Wispr Flow (Sahaj Garg, CTO):"No other model has come close to the speed Mercury can provide!" — Real-time transcript cleanup that must run at speech rate.
OpenCall (Oliver Silverstein, CEO):"Mercury 2 quality is excellent, and the model's low latency enables more responsive voice agents." — Voice agents where response delay destroys the conversational feel.
The pattern: every validated use case involves either real-time interaction (voice, autocomplete) or agentic loops where generation calls compound. These are the cases where the speed advantage is load-bearing, not marginal.
The OpenAI-Compatible API
Mercury 2 exposes an OpenAI-compatible API:
python
from openai import OpenAI
client = OpenAI(
api_key="your_inception_api_key",
base_url="https://api.inceptionlabs.ai/v1"
)
response = client.chat.completions.create(
model="mercury-coder-small",
messages=[{"role": "user", "content": "Write a Python function to parse JSON safely"}]
)
print(response.choices[0].message.content)
Drop-in replacement for existing OpenAI API integrations.
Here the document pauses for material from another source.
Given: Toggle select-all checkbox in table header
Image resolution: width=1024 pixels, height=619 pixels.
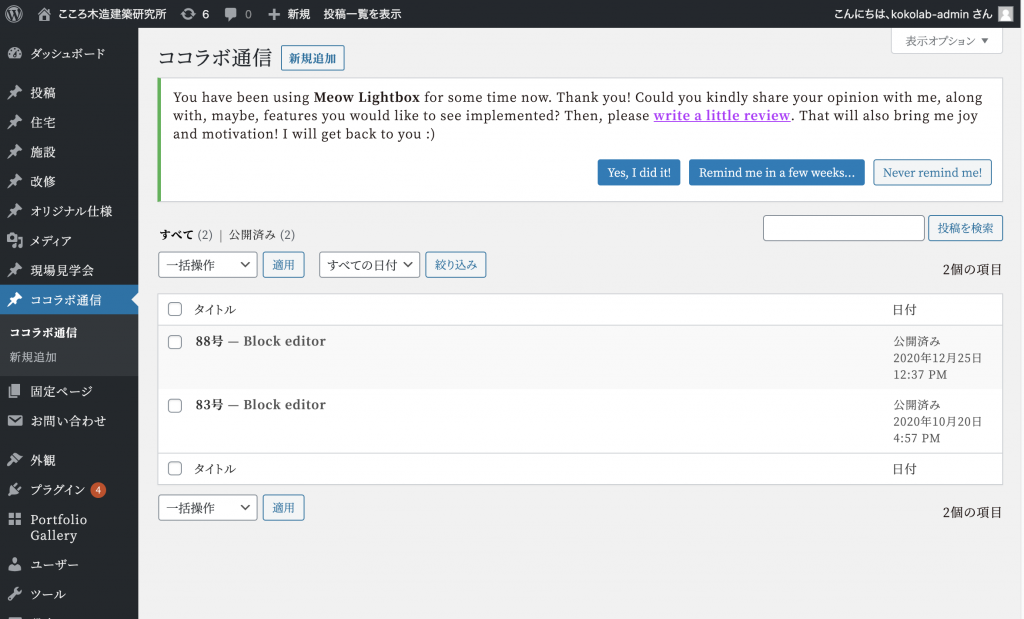Looking at the screenshot, I should coord(175,310).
No rewrites required.
Available models:
mercury-coder-small — fastest, best for autocomplete and short tasks
Standard model — balanced quality/speed for most agent use cases
When to Use Mercury 2 vs Frontier Models
The decision is not "is Mercury 2 good?" It is "does this use case need Mercury 2's specific advantage?"
Use Mercury 2 when:
Your pipeline has 10+ chained inference calls
Real-time responsiveness is required (voice, autocomplete)
You're optimizing for throughput at scale with speed-tier quality requirements
Latency is a hard constraint, not a preference
Use frontier models (Claude, GPT-5.5) when:
Reasoning depth matters more than speed
The task is a single, complex prompt — not a loop
You need the best quality output, not the fastest adequate output
Code generation quality needs to be correct, not just fast
Many production systems will end up using both: Mercury 2 for the high-frequency loop steps that don't need frontier quality, and frontier models for the final synthesis or critical reasoning steps.
Getting Started
Try Mercury 2 at chat.inceptionlabs.ai or via API at api.inceptionlabs.ai. The API is OpenAI-compatible — replace api.openai.com with the Inception endpoint and update the API key.